The shares start to trade ex-rights on April 1 and the record date for establishing who will be eligible to participate has been set to April 3. Investors who choose not to exercise their rights can sell them on the Jakarta stock exchange between April 7 and 14. The acceptance period closes April 16.
To ensure strong participation, Danamon's management will conduct a roadshow to update investors on the impact of the fundraising exercise and its future plans. Having kicked off in Jakarta yesterday, it will meet investors in Hong Kong and Singapore next week and move on to Europe in the first week of March.
In the press release outlining the details of the issue, Danamon said the proceeds from the rights issue will boost its capital adequacy ratio as of December 31, 2008, to 20.8% and its tier-1 ratio to 19.2%.
Danamon made no direct reference to it in the rights issue announcement, but the bank does have an outlay of $300 million coming up at the end of next month in the form of a subordinated bond that it intends to call - suggesting the proceeds from the rights issue may also be intended to replace that cash outlay. Following a negative reaction in the market to an announcement by Korea's Woori Bank not to call a similar bond, Danamon said in connection with an earnings announcement on February 12 that it will be calling the 7.65% subordinated bond, which was issued in 2004.
Danamon posted a net profit after tax of Rp1.5 trillion ($127 million) for 2008, down 29% from Rp2.1 trillion in 2007. Excluding one-off non-recurring credit-losses and provisions for foreign exchange forward contracts, last year's profit amounted to Rp2.3 trillion, or 9.5% above the previous year when there were no one-off items. Total loans grew by 25% to Rp66.9 trillion, supported by all customer segments, but especially the "mass market" segment, including microfinance, personal loans and auto loans, which achieved 33% loan growth.

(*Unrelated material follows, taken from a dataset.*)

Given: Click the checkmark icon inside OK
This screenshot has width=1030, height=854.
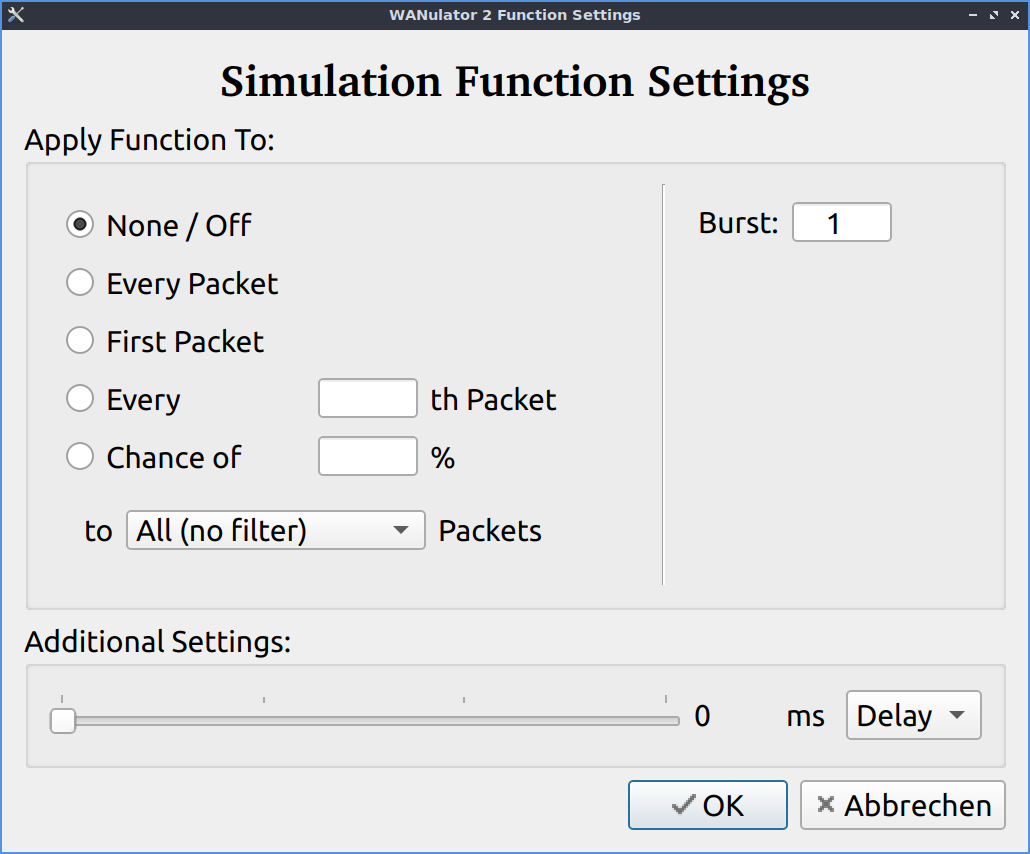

The non-performing loan ratio edged up to 2.3% from 2.2% at the end of 2007 and the bank noted that the sudden depreciation of the rupiah in the fourth quarter together with a decline in commodity prices had a negative impact on the cash flow of several exporters and thus their ability to continue to service their foreign exchange forwards contracts with Danamon - hence the provisions.
President director Paredes noted at the time that the company has formulated "key strategies" in light of the changing operating environment and have initiated actions to mitigate the risks.

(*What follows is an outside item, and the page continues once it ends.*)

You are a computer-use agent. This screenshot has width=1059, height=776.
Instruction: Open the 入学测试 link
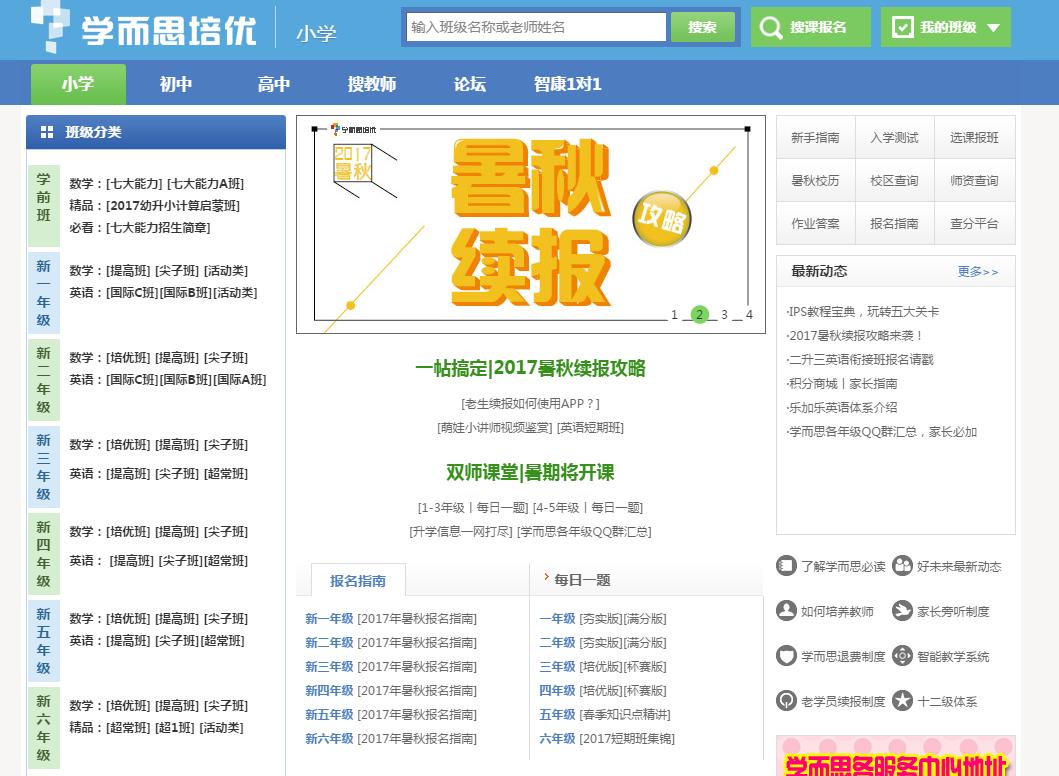pyautogui.click(x=894, y=137)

"To anticipate continuing tight funding in 2009, we will focus on liquidity management and continue ongoing initiatives to enhance Danamon's funding franchise," he said and continued: "We will capitalise on our ability to cross-sell to customers across our lines of businesses. We will also enhance our operations through a series of business consolidations and regional alignments. Last but not least we will enhance our cost of credit management to ensure we maintain healthy growth across all of our businesses."